Monday, Oct. 09, 1933

WIND

A radio station in Gary, Ind. boomed out one night last week: "Here we are, folks, right on the scene of a gigantic man hunt. The troops are tramping through the field on the trail of the convicts. Listen closely, folks, listen to that deadly patter of lead." Bang! Bang! Bang!

Excited Hoosiers who knew that ten long-term convicts had escaped day before from Indiana Penitentiary and kidnapped a sheriff, congratulated themselves on having tuned in on the capture. Many a policeman's wife telephoned headquarters to learn if her husband had been wounded. The sheriff of nearby Cook County. III. doubled his highway patrol. Indiana's Governor McNutt telephoned to learn what was happening. He was told that the whole thing was a fake.

But it was not entirely a fake. The managers of Columbia Broadcasting's Station WIND, knowing that police were searching a wooded section near Chesterton for the escaped desperadoes, had taken a microphone to the scene and were broadcasting what they could get. Captain Matt Leach of the Indiana State Troopers spoiled the fun. He arrested the broadcasters and to the Federal Radio Commission dispatched an irate complaint:

"This broadcast seriously interfered with the work of 65 State police. No shots have been fired by any authorized officer searching for the ten prisoners. . . We wasted several hours ... in determining there was no truth to substantiate the broadcast and in making an inquiry into the hoax. ... I desire the Federal Radio Commission to make a complete investigation. . . ." A day later he withdrew his protest, "pending further investigation."

Meanwhile Columbia Broadcasting System was making its own inquiry. First thing it did was to discharge WIND's program manager. But it insisted that the broadcast had been made with the approval and assistance of the authorities. "Intensive investigation which is not yet complete indicates that this broadcast, far from being a hoax, was substantially correct," said the company. "The investigation does show, however, that a responsible and experienced Columbia man . . . did connive at increasing the number of shots, although there were shots of spontaneous origin. We are satisfied that when Capt.Leach has completed his investigation he will find that our own determination of the facts has been accurate." Said President Ralph Atlass of Station WIND: "Our men relayed information regularly received from the State police. ... All the shooting had been done by police, who fired into the woods with the purpose of hitting or frightening from cover the escaped felons."

Logan A. ("Steve") Trumbull, the dismissed program manager, declared that the shots were fired by officers in enthusiasm over the broadcast. "We never once announced that a battle was being fought," he said. "We first had Mrs. Thelma Gustaffson talk into the microphone on how some of the escaped convicts stopped at her home to ask directions. . . . There were police cars going up & down the highway with sirens sounding all the time. Some of the officers wanted to fire their guns to give the broadcast atmosphere, but I told them not to.
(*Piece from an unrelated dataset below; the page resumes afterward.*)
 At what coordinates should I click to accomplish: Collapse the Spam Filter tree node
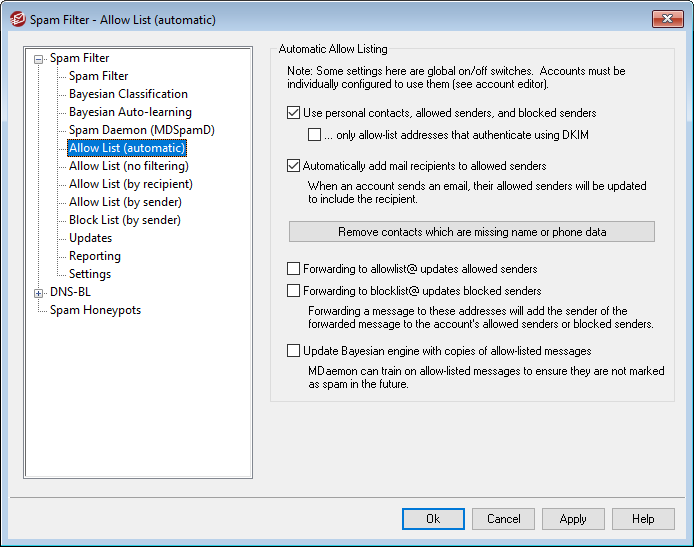(x=39, y=59)

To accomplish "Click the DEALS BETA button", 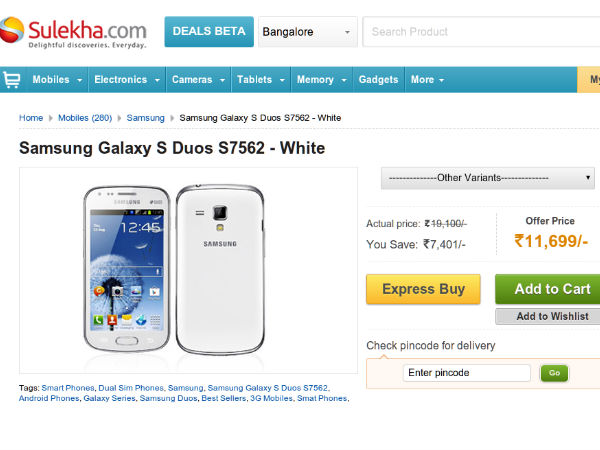I will tap(208, 32).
"A young farmer had been hanging around all day with a gun just itching for a chance to do some shooting. Well, he cut loose and began firing. I had covered up for the officers, but since I'm getting heck for it I may as well tell the rest of it. ... Three of them heard part of the broadcast and the shots while they were in a speakeasy and they came over. They joined in the shooting and gave us entirely too much atmosphere."